_Your goal_.
Reproduce the listing from the line with "How do I perform: Open" to the line with "tap(568, 72)", both included, leaving out the pictures.

_Record extracts_.
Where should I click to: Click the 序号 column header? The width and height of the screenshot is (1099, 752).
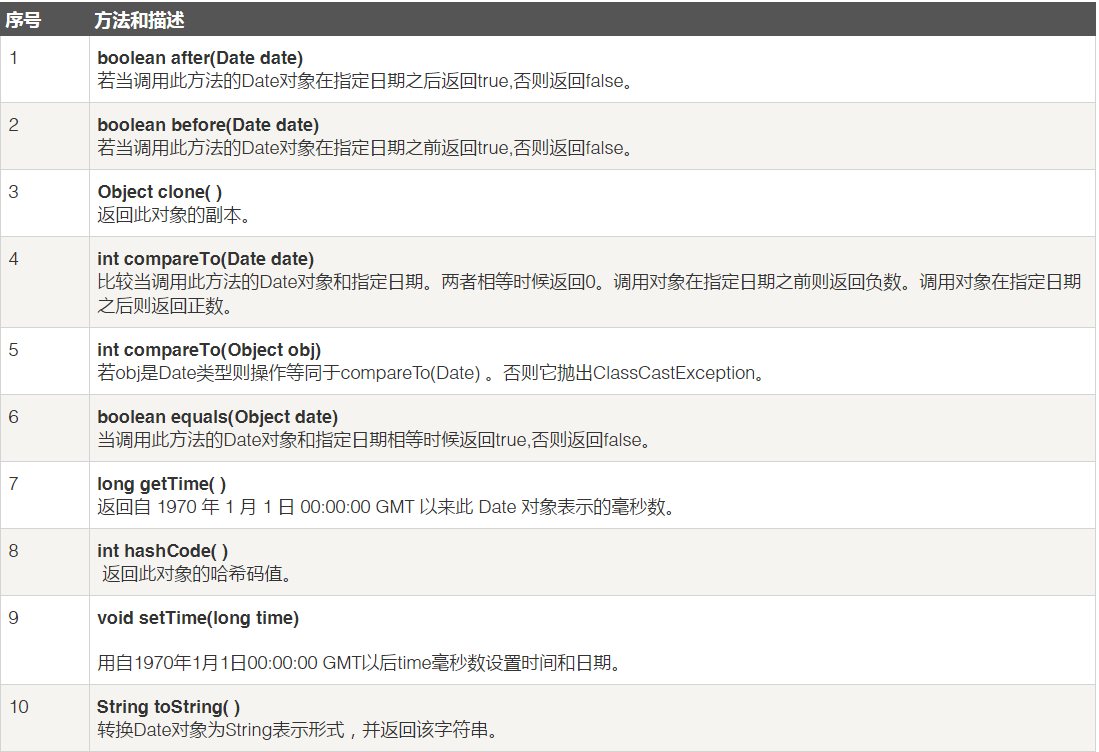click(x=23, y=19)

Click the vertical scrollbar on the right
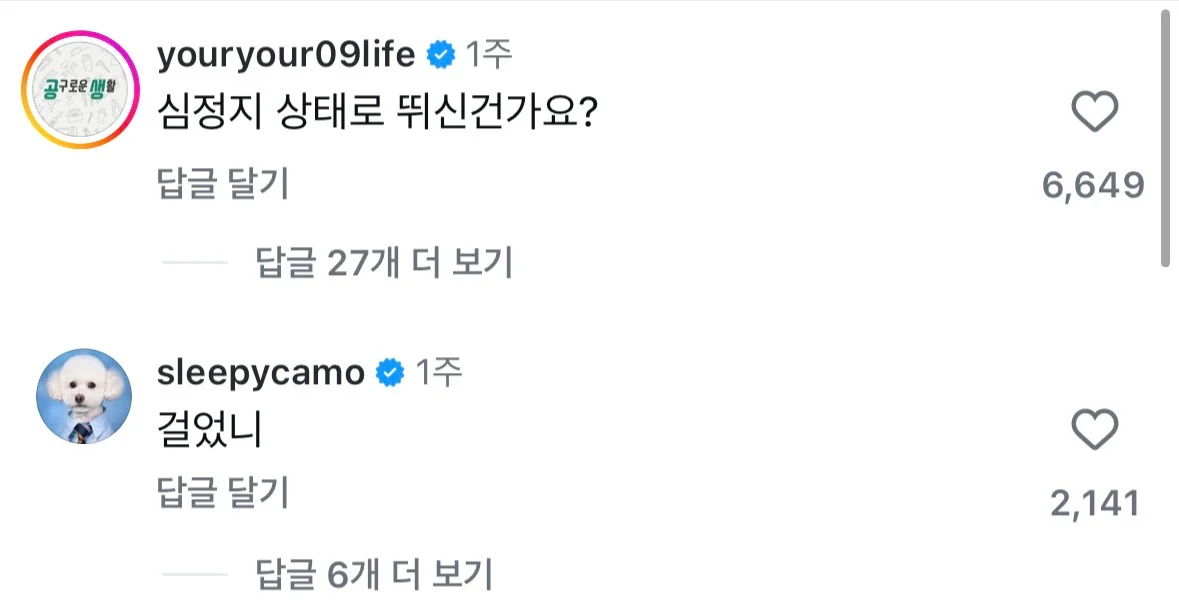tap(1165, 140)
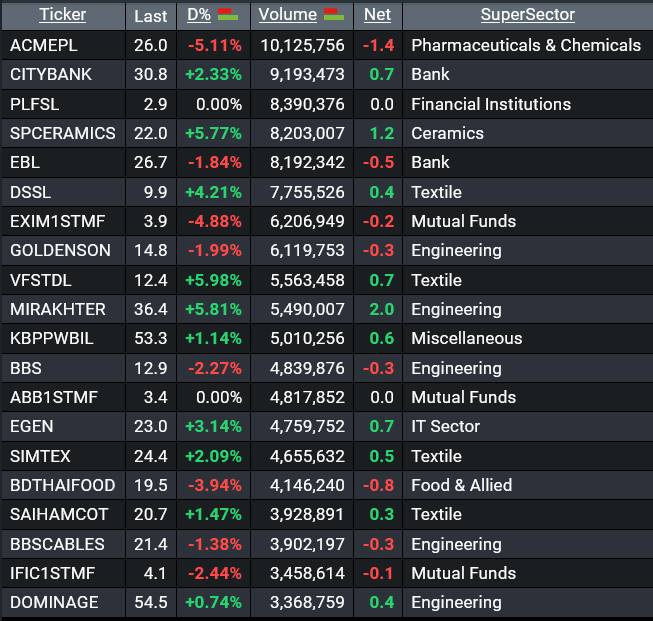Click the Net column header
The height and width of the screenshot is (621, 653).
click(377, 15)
--
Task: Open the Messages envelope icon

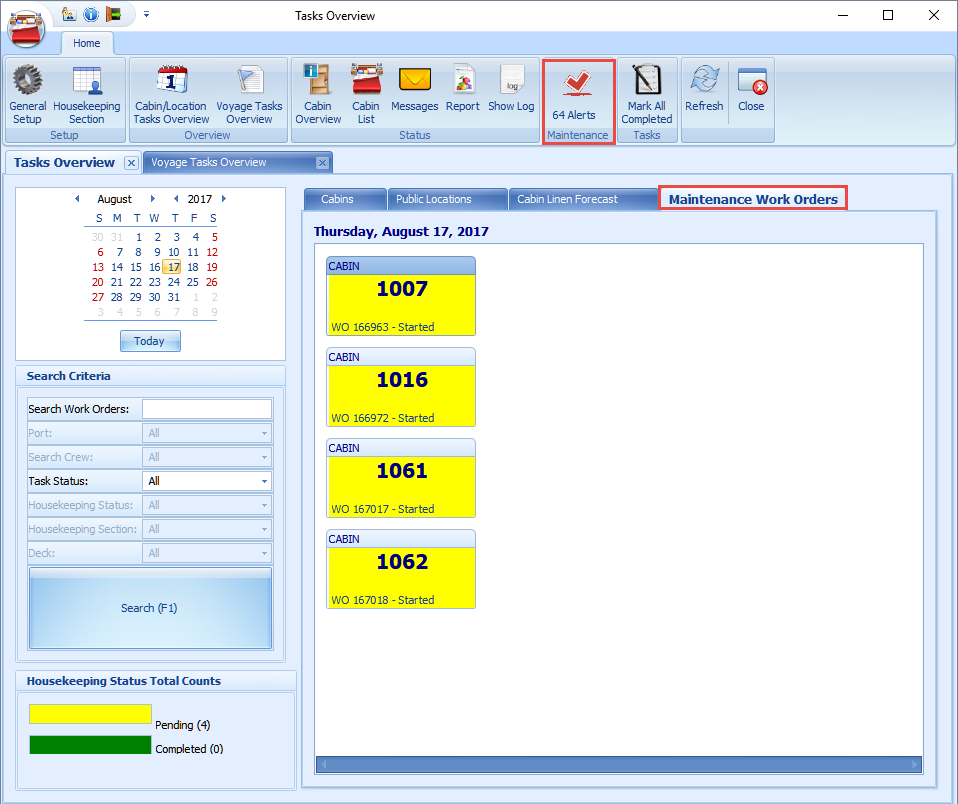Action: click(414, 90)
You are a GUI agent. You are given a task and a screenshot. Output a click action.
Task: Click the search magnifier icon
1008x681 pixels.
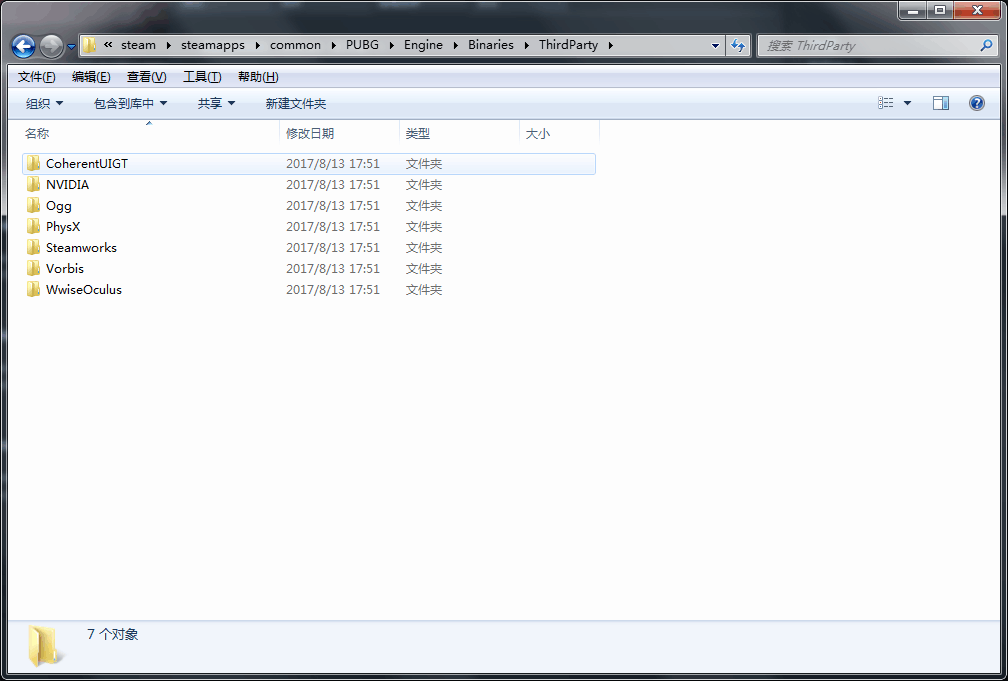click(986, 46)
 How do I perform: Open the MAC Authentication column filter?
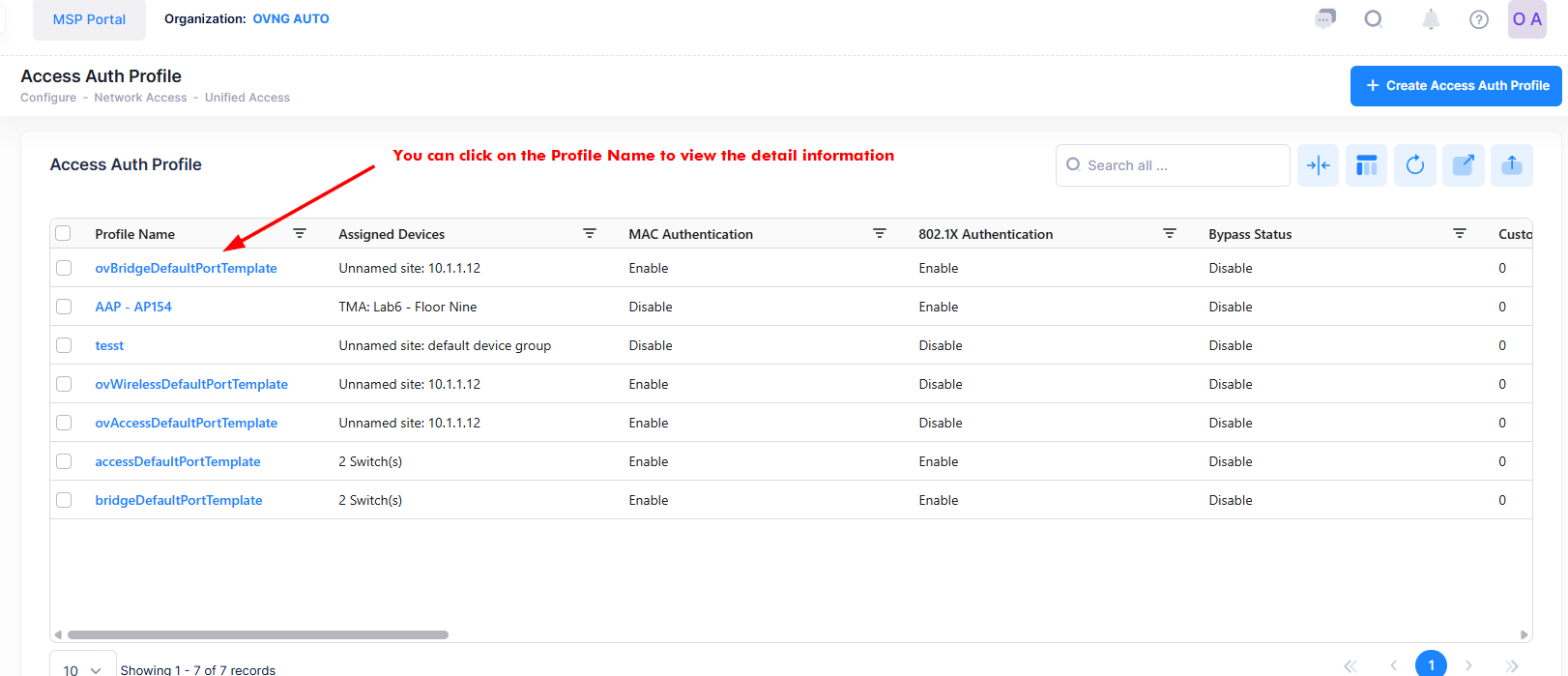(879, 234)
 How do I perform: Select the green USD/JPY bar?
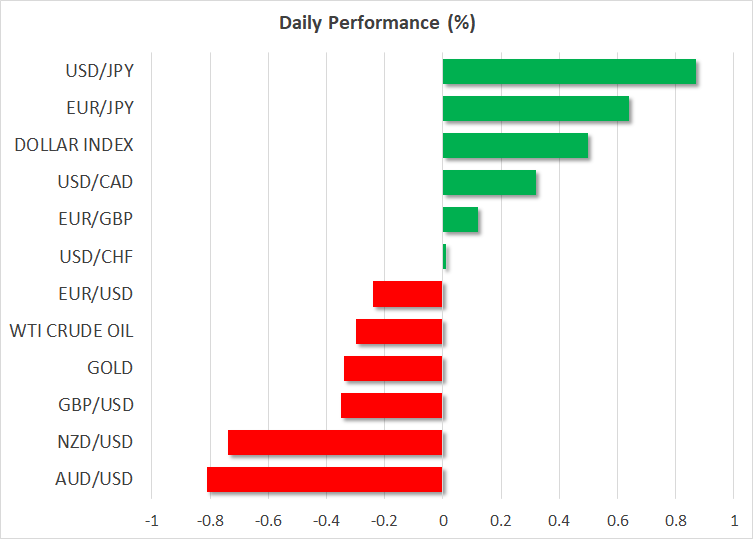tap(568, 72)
...
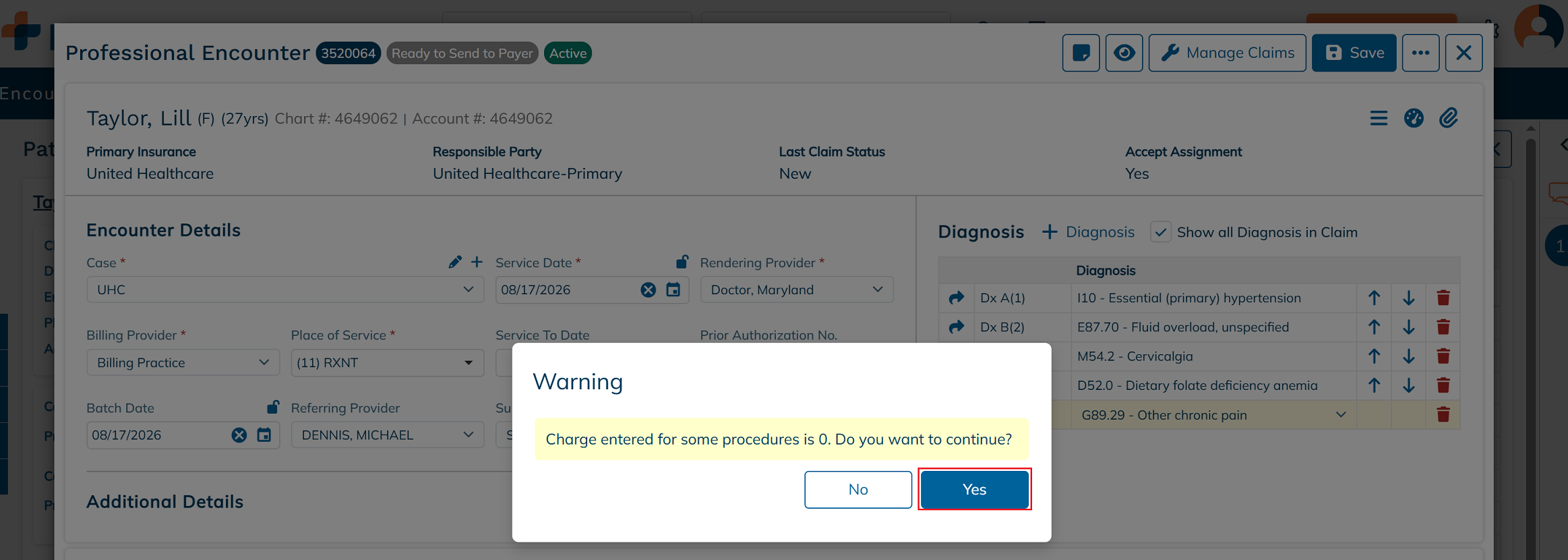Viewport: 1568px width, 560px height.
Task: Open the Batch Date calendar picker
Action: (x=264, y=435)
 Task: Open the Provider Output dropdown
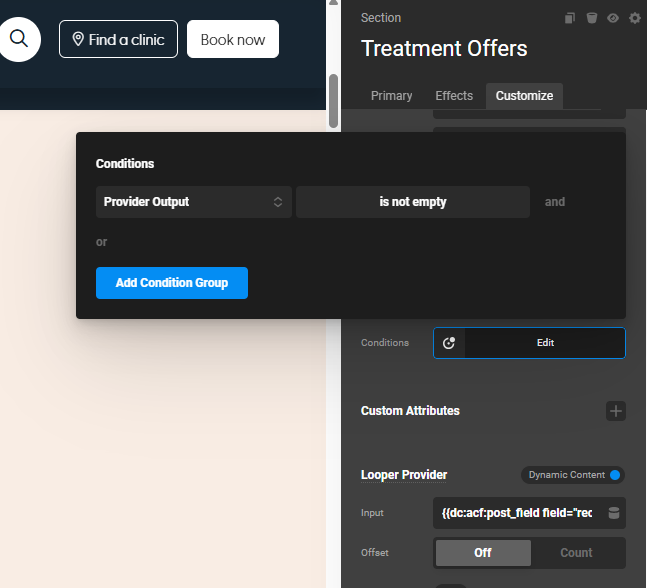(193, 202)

_Solution for this task_.
 How do I perform: Open the MAC Authentication column filter?
(879, 234)
 How do I perform: Select the green USD/JPY bar?
tap(568, 72)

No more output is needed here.